La première chose qui m’a fait sourire en lisant le Journal, c’est l’annonce que votre séminaire aura lieu au centre Rashi. Dans un lieu dédié à celui qui a passé sa vie durant à commenter et déchiffrer des textes, c’est là que vous allez commenter les textes de Freud et Lacan. Ayant eu une éducation israélienne, Rashi était au programme du bac. Vous savez sûrement que Rashi a commenté toute la Bible, les cinq livres de la Torah, les Prophètes et les Ecrits, verset après verset, ainsi que tout le Talmud. Deux points, à mon sens, le rendent particulier en tant que commentateur.
Rashi
Le premier, c’est qu’il a un style très concis, qu’il aime la clarté, et qu’il a une démarche de linguiste dans son interprétation : il s’intéresse au mot.
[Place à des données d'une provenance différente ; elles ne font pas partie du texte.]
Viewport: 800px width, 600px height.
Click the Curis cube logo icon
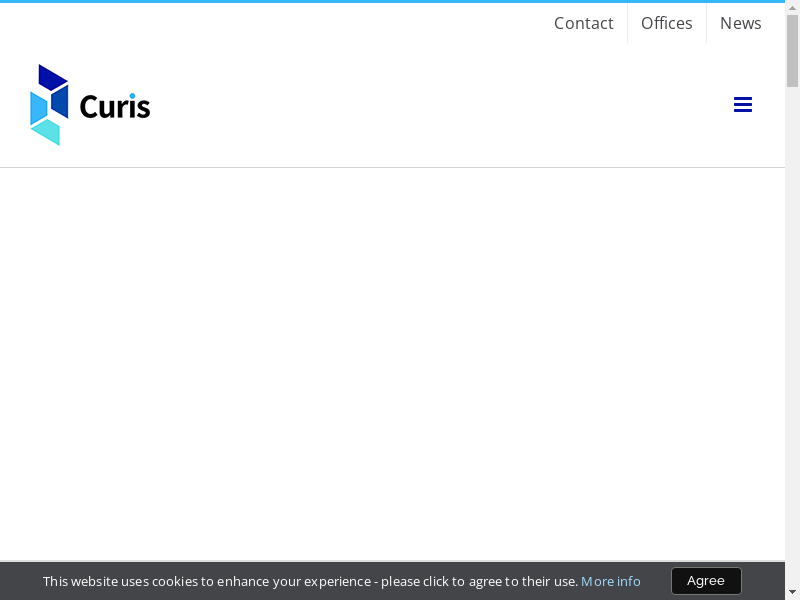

Aussi, chaque verset a deux types d’interprétations, le « pshat » et le « drash ». Le simple, c’est à dire le sens premier du verset, et le sens complexe, figuré.
La seconde particularité, c’est qu’il était français, et sa langue était donc le français. Ceci a comme effet que, dans ses commentaires, on retrouve des mots en français du 11ème siècle. Lorsqu’il ne trouvait pas de mot en hébreu pour expliquer quelque chose, il utilisait le français. Il précisait alors : « comme on dit en laaz» (langues des gentils).
Afin de distinguer son commentaire du texte même, il l’a écrit dans une écriture à caractères petits, que l’on appelle l’écriture Rashi. Cette écriture est enseignée, car elle se différencie tout de même de l’hébreu. Les commentaires de Rashi ont été utilisés par des linguistes qui étudiaient l’étymologie du français au Moyen âge. Ce mouvement de l’hébreu au français pour interpréter des textes écrits en hébreu m’a semblé amusant replacé dans le contexte de votre enseignement au centre Rashi. La structure de la langue hébraïque, comme vous le savez, se prête facilement à l’équivoque à partir de son système de racines. Et Lacan, nous montre sans cesse dans la langue française la possibilité de l’équivoque.
Contre l’unanimité
La deuxième chose dont je voulais vous faire part, et qui est plus personnelle, est liée à votre échange avec YD sur l’unanimité et le « suivisme ». Je suis moi aussi toujours réticente face aux phénomènes d’identifications et de masse inhérents à tout groupe. Je crains l’unanimité, et j’ai d’ailleurs été réticente dans un premier temps face à l’engouement pour les Journées de l’ECF. J’avais l’idée que, malgré la nouveauté, la démocratie, que vous avez permises, une nouvelle vague de masse, d’identifications, allait se produire. Deux moments m’ont fait changer d’avis.
Le premier a eu lieu lors du tirage au sort des salles, au local de l’ECF, en vous écoutant commenter chaque témoignage, et nous transmettre les raisons ayant présidé à la constitution des binômes. J’étais alors témoin du désir qui vous anime, et qui a eu comme effet votre implication et engagement vis-à-vis de chaque analyste qui a témoigné.
Le second a eu lieu lors de la clôture de ces Journées, lorsque vous nous avez rappelé que Freud a dû payer de sa personne pour transmettre, et permettre que la psychanalyse existe, et que, si l’on veut que la psychanalyse survive, il faut également payer de sa personne.
Ces deux points sont pour moi essentiels, car ils me permettent d’accepter le reste. Et en effet, mis à part l’importance dans une association de modifier une politique, une organisation, et d’inventer des choses pour s’adapter à l’air du temps, cela permet aussi de limiter les phénomènes d’identifications et de démocratiser la structure, cela permet un débat, même si c’est a minima.
[Vous vous décomptez. Mais à l’ECF, chez les névrosés, chacun se décompte aussi bien.]